BEGIN Task input

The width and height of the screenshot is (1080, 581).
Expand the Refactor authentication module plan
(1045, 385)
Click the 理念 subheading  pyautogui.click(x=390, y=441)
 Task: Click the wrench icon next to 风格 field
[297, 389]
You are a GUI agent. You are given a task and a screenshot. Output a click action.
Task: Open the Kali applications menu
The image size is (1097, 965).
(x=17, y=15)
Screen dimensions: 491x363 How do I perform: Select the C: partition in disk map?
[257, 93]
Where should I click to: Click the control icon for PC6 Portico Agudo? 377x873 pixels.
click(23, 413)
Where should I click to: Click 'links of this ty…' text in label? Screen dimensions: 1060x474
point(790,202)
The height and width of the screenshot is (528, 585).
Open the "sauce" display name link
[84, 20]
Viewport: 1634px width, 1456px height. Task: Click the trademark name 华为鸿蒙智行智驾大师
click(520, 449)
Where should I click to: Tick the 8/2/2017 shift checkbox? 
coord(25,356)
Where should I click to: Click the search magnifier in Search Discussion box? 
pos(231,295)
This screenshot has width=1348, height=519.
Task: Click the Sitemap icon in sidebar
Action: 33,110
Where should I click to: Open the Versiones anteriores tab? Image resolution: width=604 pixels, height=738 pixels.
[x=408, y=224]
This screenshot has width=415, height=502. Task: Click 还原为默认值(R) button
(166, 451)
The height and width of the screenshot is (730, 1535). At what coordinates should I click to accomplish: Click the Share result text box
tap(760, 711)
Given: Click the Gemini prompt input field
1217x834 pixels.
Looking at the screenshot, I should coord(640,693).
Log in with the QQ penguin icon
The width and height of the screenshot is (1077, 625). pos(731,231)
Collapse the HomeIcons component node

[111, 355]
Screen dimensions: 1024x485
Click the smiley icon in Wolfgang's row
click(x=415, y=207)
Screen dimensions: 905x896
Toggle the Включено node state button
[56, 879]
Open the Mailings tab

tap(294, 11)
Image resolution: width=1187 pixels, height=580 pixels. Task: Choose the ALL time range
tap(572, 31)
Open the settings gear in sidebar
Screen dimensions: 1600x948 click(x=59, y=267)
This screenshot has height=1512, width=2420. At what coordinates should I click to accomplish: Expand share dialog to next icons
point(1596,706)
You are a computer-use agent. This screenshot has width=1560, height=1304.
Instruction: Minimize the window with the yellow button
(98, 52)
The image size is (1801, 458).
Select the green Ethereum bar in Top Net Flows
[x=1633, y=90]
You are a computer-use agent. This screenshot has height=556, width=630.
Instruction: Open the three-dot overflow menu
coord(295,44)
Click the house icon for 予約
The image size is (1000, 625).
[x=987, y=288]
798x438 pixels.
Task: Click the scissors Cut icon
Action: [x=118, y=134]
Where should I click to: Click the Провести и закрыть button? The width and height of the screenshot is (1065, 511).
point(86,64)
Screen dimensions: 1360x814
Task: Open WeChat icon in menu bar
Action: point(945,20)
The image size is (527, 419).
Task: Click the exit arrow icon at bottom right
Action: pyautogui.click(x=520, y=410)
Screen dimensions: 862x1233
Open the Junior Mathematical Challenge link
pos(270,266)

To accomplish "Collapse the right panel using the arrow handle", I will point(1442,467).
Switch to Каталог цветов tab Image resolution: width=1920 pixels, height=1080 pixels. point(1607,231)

END Task input

▸ **Activity**:
The task requires an exact transcription of all the data.

▸ **Written response**:
The width and height of the screenshot is (1080, 581).
Expand the Refactor authentication module plan
(1045, 385)
Click the 理念 subheading  pyautogui.click(x=390, y=441)
 Task: Click the wrench icon next to 风格 field
[297, 389]
You are a GUI agent. You are given a task and a screenshot. Output a click action.
Task: Open the Kali applications menu
The image size is (1097, 965).
(x=17, y=15)
Screen dimensions: 491x363 How do I perform: Select the C: partition in disk map?
[257, 93]
Where should I click to: Click the control icon for PC6 Portico Agudo? 377x873 pixels.
click(23, 413)
Where should I click to: Click 'links of this ty…' text in label? Screen dimensions: 1060x474
point(790,202)
The height and width of the screenshot is (528, 585).
Open the "sauce" display name link
[84, 20]
Viewport: 1634px width, 1456px height. Task: Click the trademark name 华为鸿蒙智行智驾大师
click(520, 449)
Where should I click to: Tick the 8/2/2017 shift checkbox? 
coord(25,356)
Where should I click to: Click the search magnifier in Search Discussion box? 
pos(231,295)
This screenshot has width=1348, height=519.
Task: Click the Sitemap icon in sidebar
Action: 33,110
Where should I click to: Open the Versiones anteriores tab? Image resolution: width=604 pixels, height=738 pixels.
[x=408, y=224]
This screenshot has width=415, height=502. Task: Click 还原为默认值(R) button
(166, 451)
The height and width of the screenshot is (730, 1535). At what coordinates should I click to accomplish: Click the Share result text box
tap(760, 711)
Given: Click the Gemini prompt input field
1217x834 pixels.
Looking at the screenshot, I should coord(640,693).
Log in with the QQ penguin icon
The width and height of the screenshot is (1077, 625). pos(731,231)
Collapse the HomeIcons component node

[111, 355]
Screen dimensions: 1024x485
Click the smiley icon in Wolfgang's row
click(x=415, y=207)
Screen dimensions: 905x896
Toggle the Включено node state button
[56, 879]
Open the Mailings tab

tap(294, 11)
Image resolution: width=1187 pixels, height=580 pixels. Task: Choose the ALL time range
tap(572, 31)
Open the settings gear in sidebar
Screen dimensions: 1600x948 click(x=59, y=267)
This screenshot has height=1512, width=2420. At what coordinates should I click to accomplish: Expand share dialog to next icons
point(1596,706)
You are a computer-use agent. This screenshot has width=1560, height=1304.
Instruction: Minimize the window with the yellow button
(98, 52)
The image size is (1801, 458).
Select the green Ethereum bar in Top Net Flows
[x=1633, y=90]
You are a computer-use agent. This screenshot has height=556, width=630.
Instruction: Open the three-dot overflow menu
coord(295,44)
Click the house icon for 予約
The image size is (1000, 625).
[x=987, y=288]
798x438 pixels.
Task: Click the scissors Cut icon
Action: [x=118, y=134]
Where should I click to: Click the Провести и закрыть button? The width and height of the screenshot is (1065, 511).
point(86,64)
Screen dimensions: 1360x814
Task: Open WeChat icon in menu bar
Action: point(945,20)
The image size is (527, 419).
Task: Click the exit arrow icon at bottom right
Action: pyautogui.click(x=520, y=410)
Screen dimensions: 862x1233
Open the Junior Mathematical Challenge link
pos(270,266)

To accomplish "Collapse the right panel using the arrow handle", I will point(1442,467).
Switch to Каталог цветов tab Image resolution: width=1920 pixels, height=1080 pixels. point(1607,231)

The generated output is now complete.